(Dataset items)

*** Begin section ***

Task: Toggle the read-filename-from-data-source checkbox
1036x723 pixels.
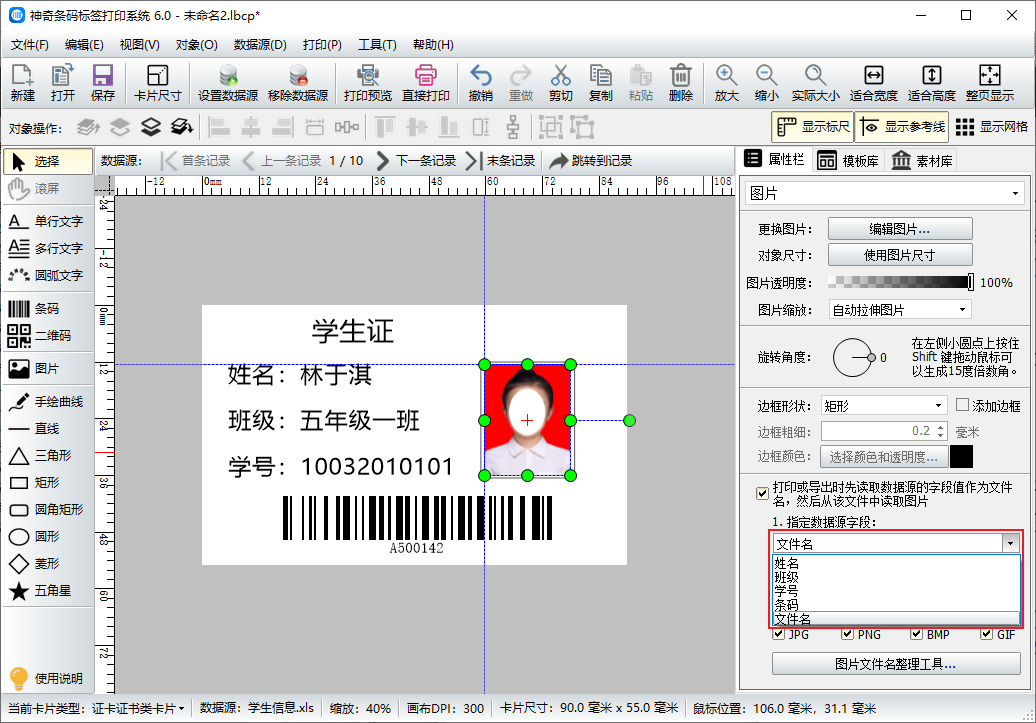Action: [x=763, y=493]
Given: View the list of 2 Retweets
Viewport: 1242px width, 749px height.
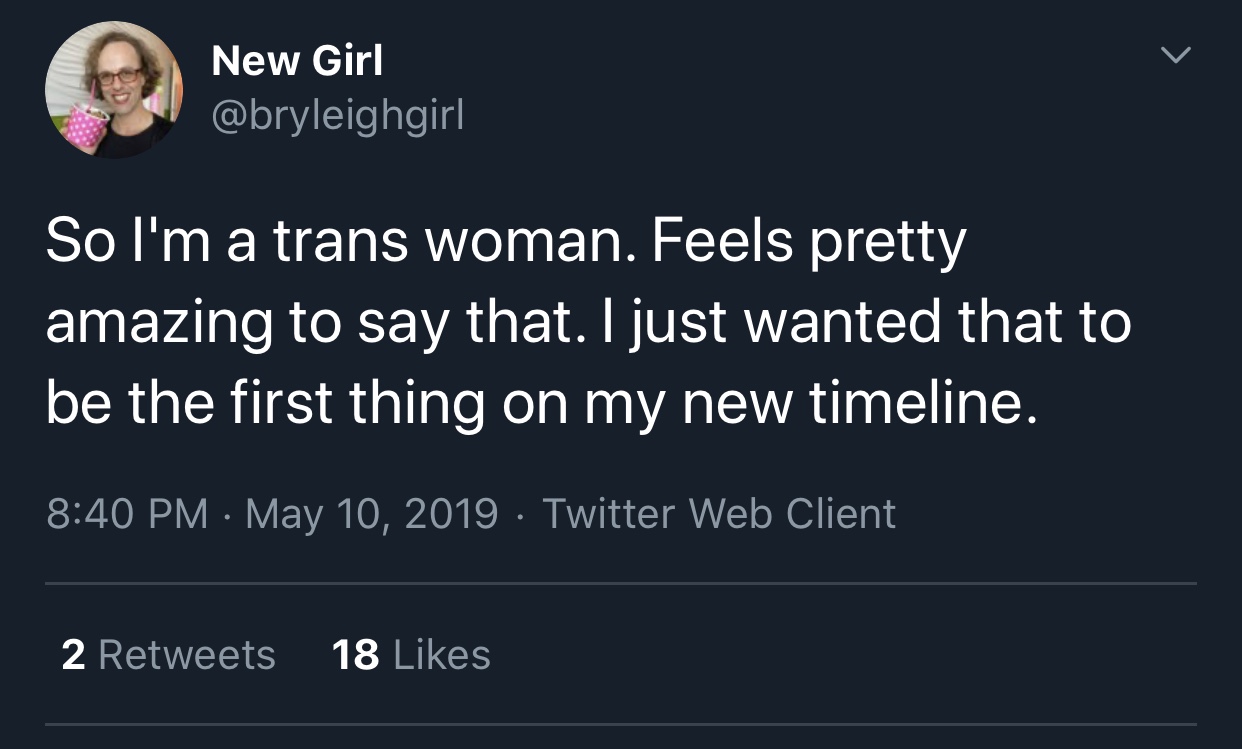Looking at the screenshot, I should pyautogui.click(x=168, y=655).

*** End section ***

ASSIGNED TASK - What is needed is an exact copy of the entries above, with no images in it.

TASK RESPONSE -
Task: Toggle the read-filename-from-data-source checkbox
1036x723 pixels.
Action: [x=763, y=493]
Given: View the list of 2 Retweets
Viewport: 1242px width, 749px height.
Looking at the screenshot, I should pyautogui.click(x=168, y=655).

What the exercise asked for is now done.